▸ **Extracted information**
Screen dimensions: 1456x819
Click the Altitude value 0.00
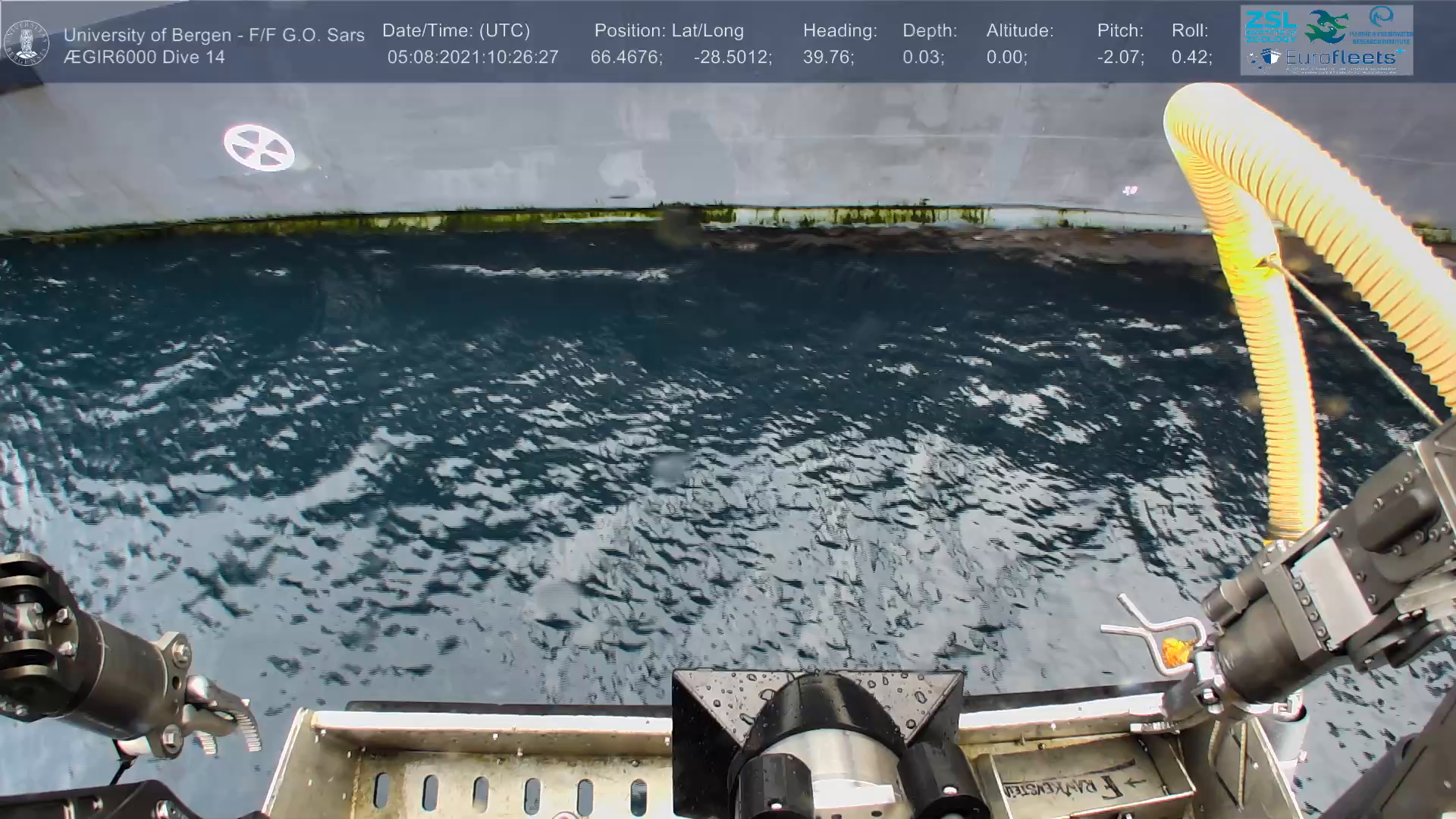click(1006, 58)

---

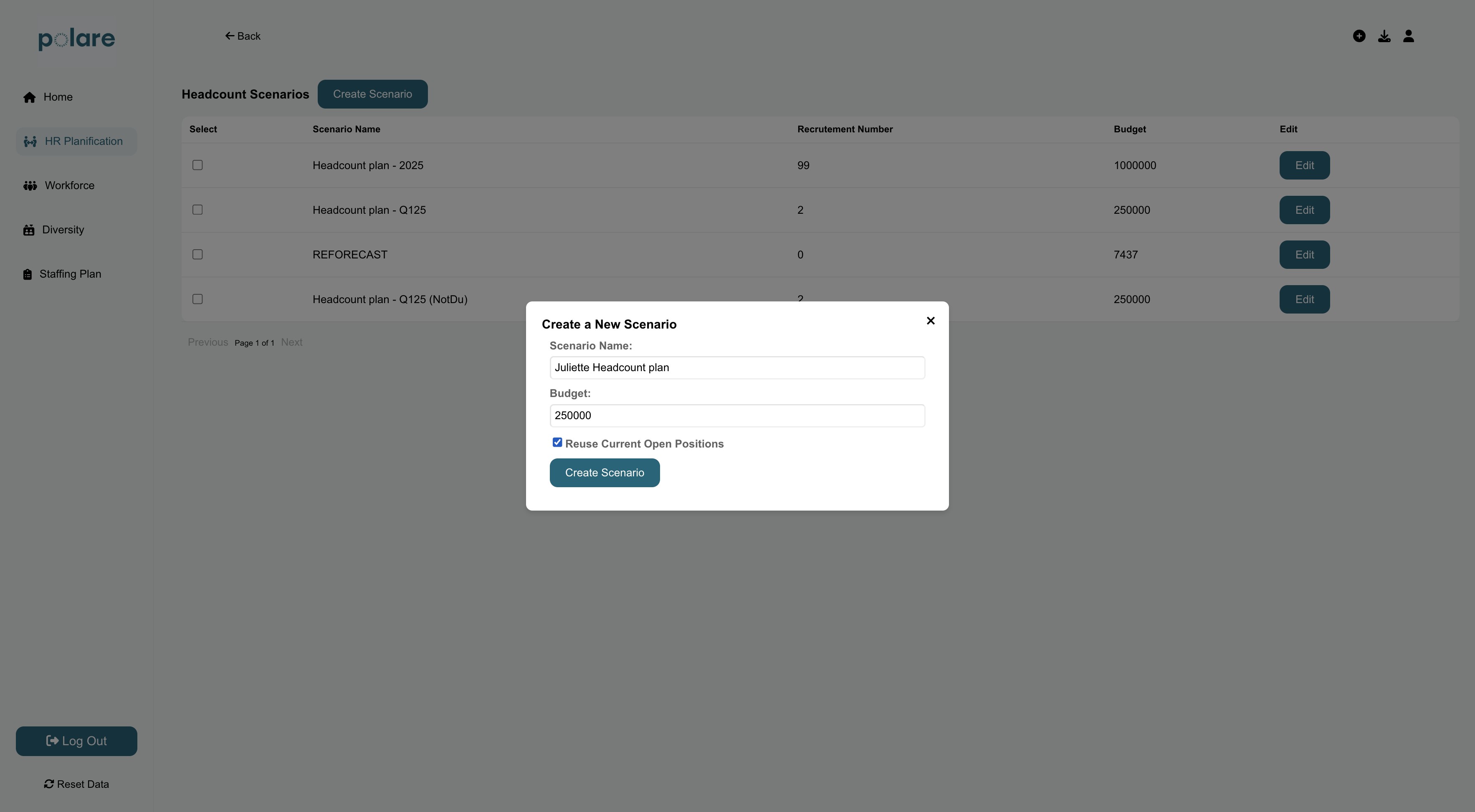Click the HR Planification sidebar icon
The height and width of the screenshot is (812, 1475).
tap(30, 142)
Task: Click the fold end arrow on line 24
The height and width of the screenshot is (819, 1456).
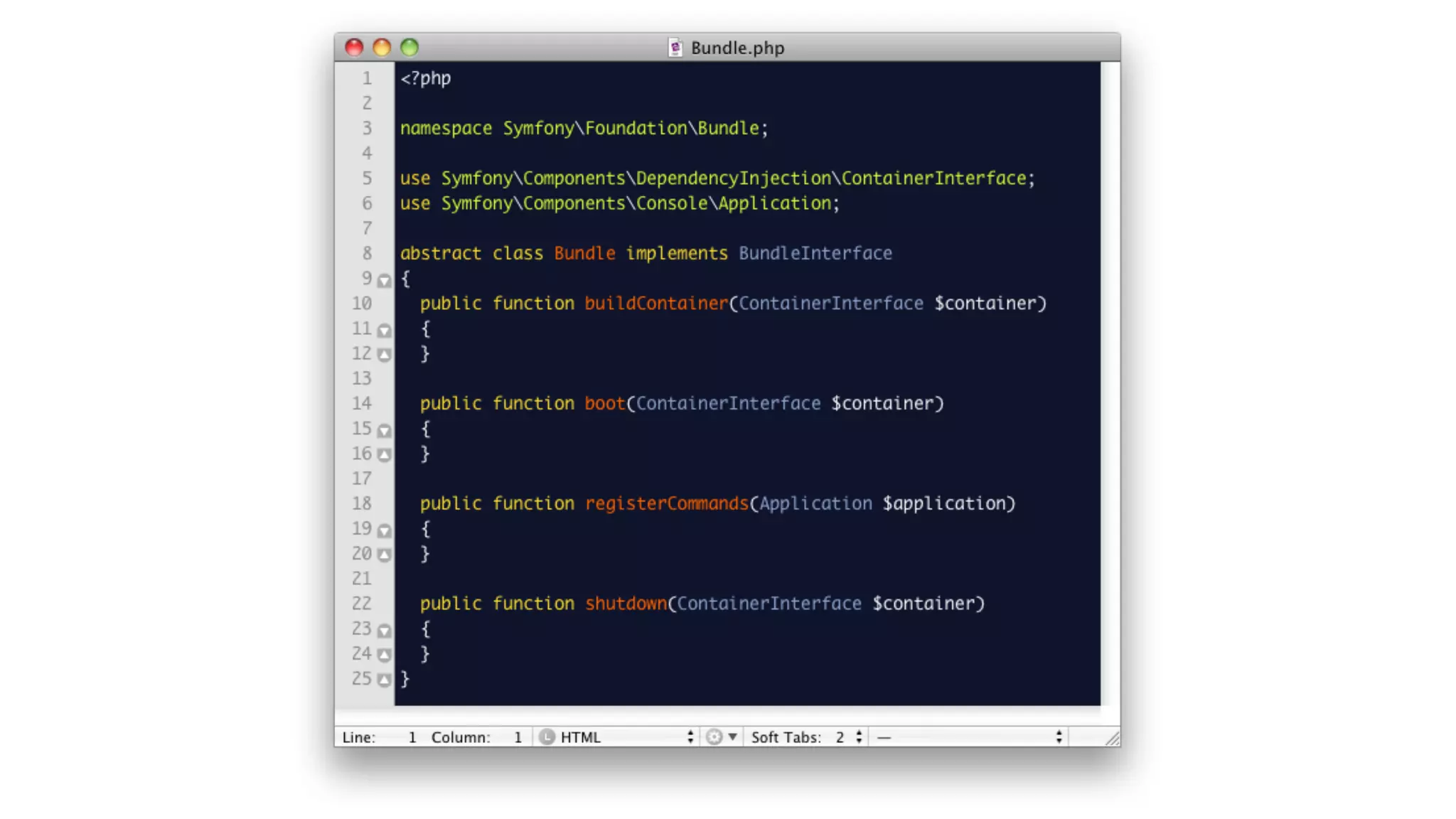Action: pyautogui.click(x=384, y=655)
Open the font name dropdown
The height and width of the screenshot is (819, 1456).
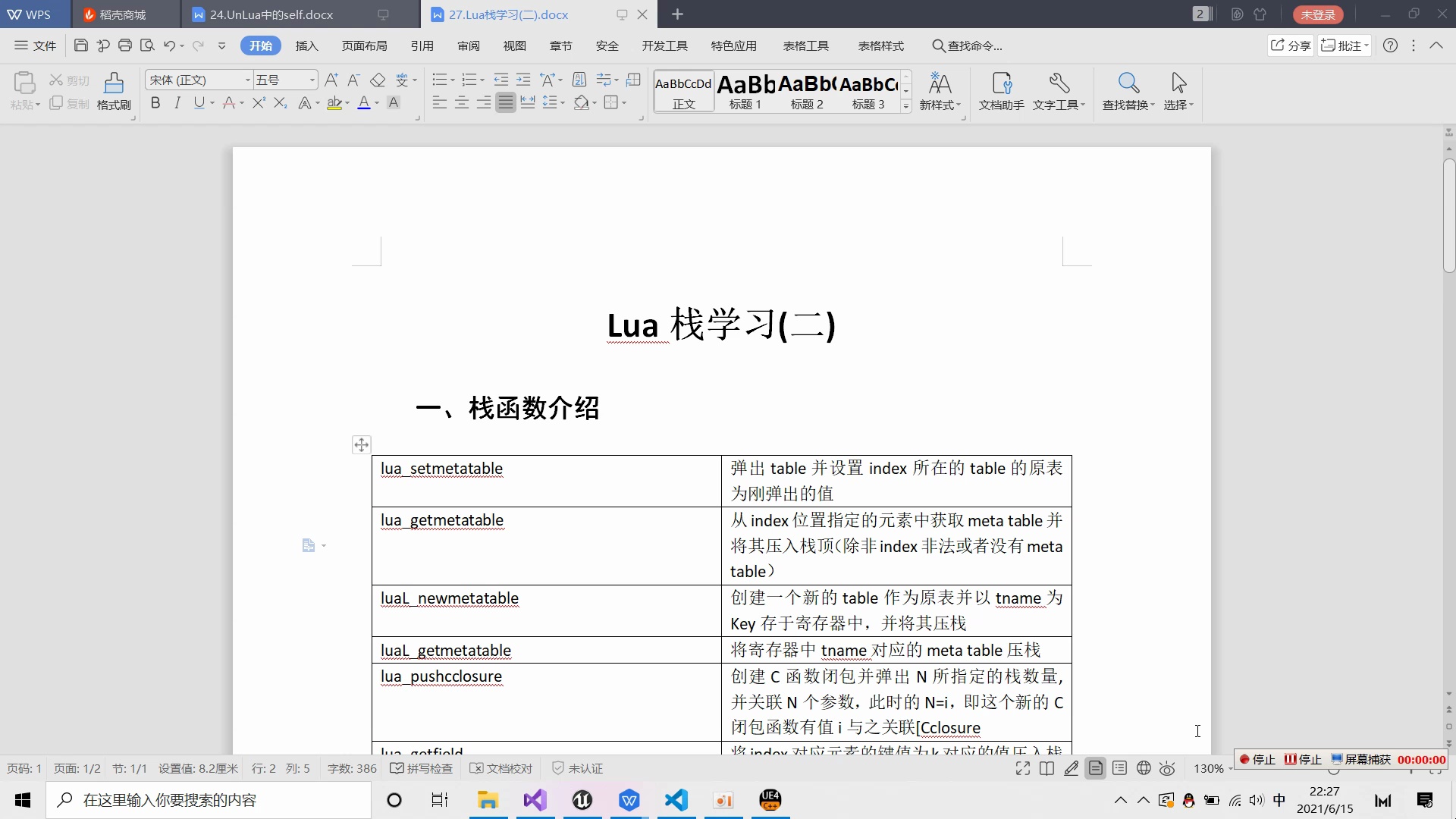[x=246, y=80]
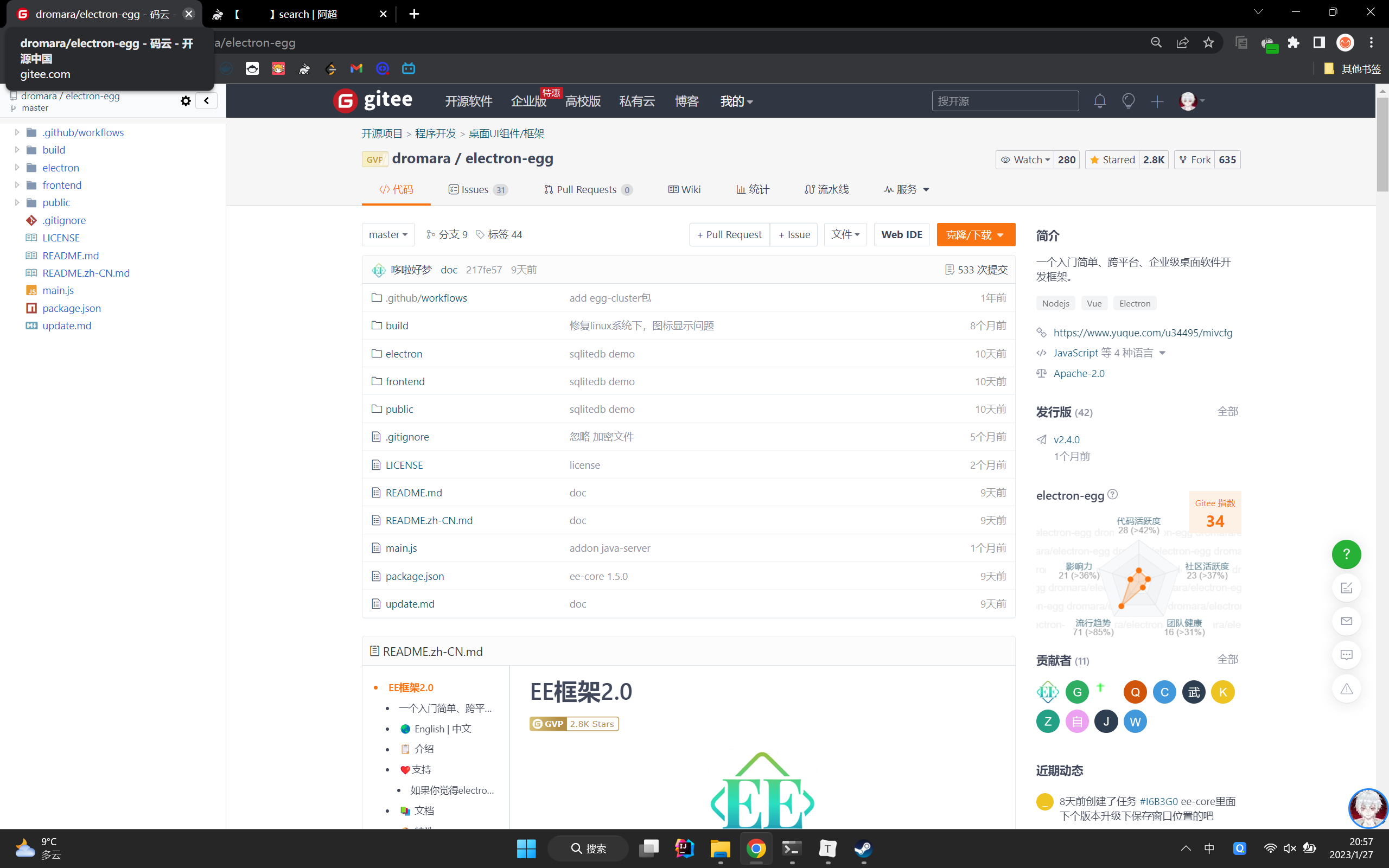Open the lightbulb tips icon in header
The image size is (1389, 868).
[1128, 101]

▸ **Task description**
Give back, exactly and without pictures, the stretch of the records above from the line containing "Task: Click the fold end arrow on line 24" through the line containing "Open the font name dropdown", with both end lines included.

▸ **Result for this task**
Task: Click the fold end arrow on line 24
The height and width of the screenshot is (819, 1456).
Action: pyautogui.click(x=384, y=655)
Open the font name dropdown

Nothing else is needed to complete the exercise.